West Ham made a pledge to spend £28m in the local area in the first five years following their relocation. Those inside the club feel that sum has been exceeded significantly.
However, they are well aware the good work will not get recognised if the team does not perform.
“Everybody can have one good year,” Moyes told BBC Sport recently.
“I am trying to see how I can get West Ham growing. I want my conversations with the owners in future to be about where we can take West Ham, what we are trying to do and what we are trying to achieve.
“It will not always be an upward spiral and there will be times where you may need to break it to fix it to get it back to where you want to go. But what we have to try and make sure we do now is have continued success.”
London Stadium has an atmosphere
West Ham fans will tell you there was never any “outright hostility” towards London Stadium.
That may be true. But it has certainly been a lightning rod for many of the club’s ills.
Fierce criticism over the relatively small annual £3m rent West Ham pay to play in the stadium has been turned back at the elected officials who negotiated it after the deal was found to be watertight.
But chipping away at relatively minor details to make the stadium more acceptable to supporters, such as squaring off the seats behind both goals, getting a claret carpet rather than a green one and unveiling a statue to club legends Sir Geoff Hurst, Bobby Moore and Martin Peters outside the ground has been a painstaking process.
At 48,464, West Ham have the fourth-highest average crowd in this season’s Europa League, behind only Barcelona, Marseille and Celtic.

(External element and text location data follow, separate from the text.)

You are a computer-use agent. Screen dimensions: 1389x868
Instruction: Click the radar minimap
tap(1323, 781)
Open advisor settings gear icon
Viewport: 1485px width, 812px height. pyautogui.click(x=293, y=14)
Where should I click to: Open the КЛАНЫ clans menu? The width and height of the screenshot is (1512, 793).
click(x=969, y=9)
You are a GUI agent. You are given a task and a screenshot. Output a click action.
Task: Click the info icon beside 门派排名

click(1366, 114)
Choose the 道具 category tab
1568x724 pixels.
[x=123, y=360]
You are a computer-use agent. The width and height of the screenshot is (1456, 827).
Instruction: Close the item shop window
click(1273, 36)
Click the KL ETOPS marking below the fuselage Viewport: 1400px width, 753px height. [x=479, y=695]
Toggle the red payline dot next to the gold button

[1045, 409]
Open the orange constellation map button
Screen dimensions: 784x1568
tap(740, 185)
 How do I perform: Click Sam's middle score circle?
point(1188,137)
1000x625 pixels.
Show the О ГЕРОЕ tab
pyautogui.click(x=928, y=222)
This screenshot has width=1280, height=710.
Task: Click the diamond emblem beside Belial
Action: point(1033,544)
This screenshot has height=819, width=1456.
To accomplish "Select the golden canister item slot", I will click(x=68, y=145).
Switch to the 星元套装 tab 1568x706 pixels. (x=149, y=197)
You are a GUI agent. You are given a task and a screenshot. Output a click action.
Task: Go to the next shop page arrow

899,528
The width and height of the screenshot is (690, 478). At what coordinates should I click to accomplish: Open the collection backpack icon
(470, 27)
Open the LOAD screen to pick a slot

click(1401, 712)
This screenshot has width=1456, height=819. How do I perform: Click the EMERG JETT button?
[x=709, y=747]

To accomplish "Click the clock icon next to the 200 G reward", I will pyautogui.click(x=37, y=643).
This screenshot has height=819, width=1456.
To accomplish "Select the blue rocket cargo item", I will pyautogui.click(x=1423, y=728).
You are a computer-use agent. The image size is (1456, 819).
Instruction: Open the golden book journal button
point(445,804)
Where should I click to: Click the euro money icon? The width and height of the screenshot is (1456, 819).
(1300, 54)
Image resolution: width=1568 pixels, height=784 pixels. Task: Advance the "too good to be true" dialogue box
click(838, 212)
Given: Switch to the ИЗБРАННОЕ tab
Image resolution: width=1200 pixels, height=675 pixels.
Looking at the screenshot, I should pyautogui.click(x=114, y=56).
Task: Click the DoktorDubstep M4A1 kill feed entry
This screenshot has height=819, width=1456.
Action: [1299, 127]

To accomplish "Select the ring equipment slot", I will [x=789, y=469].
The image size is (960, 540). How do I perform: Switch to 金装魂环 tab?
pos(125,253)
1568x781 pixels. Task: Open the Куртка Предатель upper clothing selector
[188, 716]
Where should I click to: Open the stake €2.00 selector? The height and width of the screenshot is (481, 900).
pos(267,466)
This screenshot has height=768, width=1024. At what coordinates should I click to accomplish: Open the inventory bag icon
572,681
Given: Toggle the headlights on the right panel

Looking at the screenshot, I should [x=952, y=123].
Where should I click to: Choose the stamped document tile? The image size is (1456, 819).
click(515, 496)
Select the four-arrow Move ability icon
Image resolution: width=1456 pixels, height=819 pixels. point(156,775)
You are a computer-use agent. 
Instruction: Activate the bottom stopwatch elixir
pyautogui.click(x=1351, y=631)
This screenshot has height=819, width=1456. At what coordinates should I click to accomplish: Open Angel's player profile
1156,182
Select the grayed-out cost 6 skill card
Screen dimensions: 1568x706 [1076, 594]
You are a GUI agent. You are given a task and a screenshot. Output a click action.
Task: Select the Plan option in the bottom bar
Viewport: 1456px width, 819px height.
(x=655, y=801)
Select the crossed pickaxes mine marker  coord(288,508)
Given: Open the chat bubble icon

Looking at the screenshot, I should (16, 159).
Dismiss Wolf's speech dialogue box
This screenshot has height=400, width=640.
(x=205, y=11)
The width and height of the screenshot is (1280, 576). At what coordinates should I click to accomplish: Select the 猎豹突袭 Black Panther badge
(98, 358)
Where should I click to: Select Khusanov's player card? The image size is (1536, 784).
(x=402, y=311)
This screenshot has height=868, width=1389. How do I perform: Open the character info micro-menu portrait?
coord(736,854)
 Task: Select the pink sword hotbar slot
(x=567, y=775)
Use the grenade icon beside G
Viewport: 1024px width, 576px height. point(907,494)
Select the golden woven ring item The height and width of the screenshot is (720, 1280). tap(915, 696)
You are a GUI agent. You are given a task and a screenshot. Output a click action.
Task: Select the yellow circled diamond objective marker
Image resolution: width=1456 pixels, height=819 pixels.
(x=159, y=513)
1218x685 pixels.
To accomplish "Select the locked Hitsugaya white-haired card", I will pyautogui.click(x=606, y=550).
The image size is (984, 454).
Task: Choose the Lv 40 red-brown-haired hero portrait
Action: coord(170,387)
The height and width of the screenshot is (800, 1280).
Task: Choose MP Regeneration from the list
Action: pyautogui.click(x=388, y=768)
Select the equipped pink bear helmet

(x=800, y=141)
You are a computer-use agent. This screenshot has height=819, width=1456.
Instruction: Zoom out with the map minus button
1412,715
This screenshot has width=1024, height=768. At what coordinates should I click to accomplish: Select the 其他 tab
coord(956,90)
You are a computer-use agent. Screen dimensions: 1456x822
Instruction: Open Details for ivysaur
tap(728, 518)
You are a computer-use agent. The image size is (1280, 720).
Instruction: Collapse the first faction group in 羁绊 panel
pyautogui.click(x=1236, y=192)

In the Premier League, only Manchester United and Arsenal have a bigger average gate than their 59,016.
Whisper it quietly, but the atmosphere at London Stadium – derided by home and away supporters alike – has improved as the team has started to win.
That is perhaps predictable but, five minutes before kick-off against Sevilla, it is not anticipated anyone will be complaining about the noise in the ground. The same will also be true at the final whistle if West Ham overturn the single-goal deficit from the first leg and reach the quarter-finals.
The next steps
There are some concerns. On the pitch, some fans were critical of Moyes for not strengthening his squad sufficiently, either last summer – when he spent £60m on Kurt Zouma and Nikola Vlasic – or in January.
Moyes feels this is unfair. West Ham tried to buy players in January – when they made a massive offer for Leeds United midfielder Kalvin Phillips – but clubs would not sell. And he has never been in the business of spending money on players he does not want.
Sullivan, 73, plus fellow co-chairman David Gold and chief executive Karren Brady, remain distrusted by large sections of the West Ham support even if the hostility has been quietened by on-pitch performances.
And there is major uncertainty over the business operations of Czech billionaire Daniel Kretinsky – who bought a 27% stake in the club in November, given his investment company owns 49% of Eustream – the massive pipeline that carries Russian gas into Europe.
Yet, compared to how West Ham have been in the not-too-distant past, when they were borrowing from sponsors and selling players to ensure bills were paid, they have come a long way.
Defeat by Sevilla would not irretrievably halt that progress, but victory – and a first European quarter-final since 1981 – would throw open a window to what a bright future could look like for this East End club.
“Throughout history, the top teams have usually won the competitions,” said Moyes.
“At West Ham, we have to try and get ourselves into a position where we have more chance of getting to semi-finals and finals and hopefully winning those trophies as well.”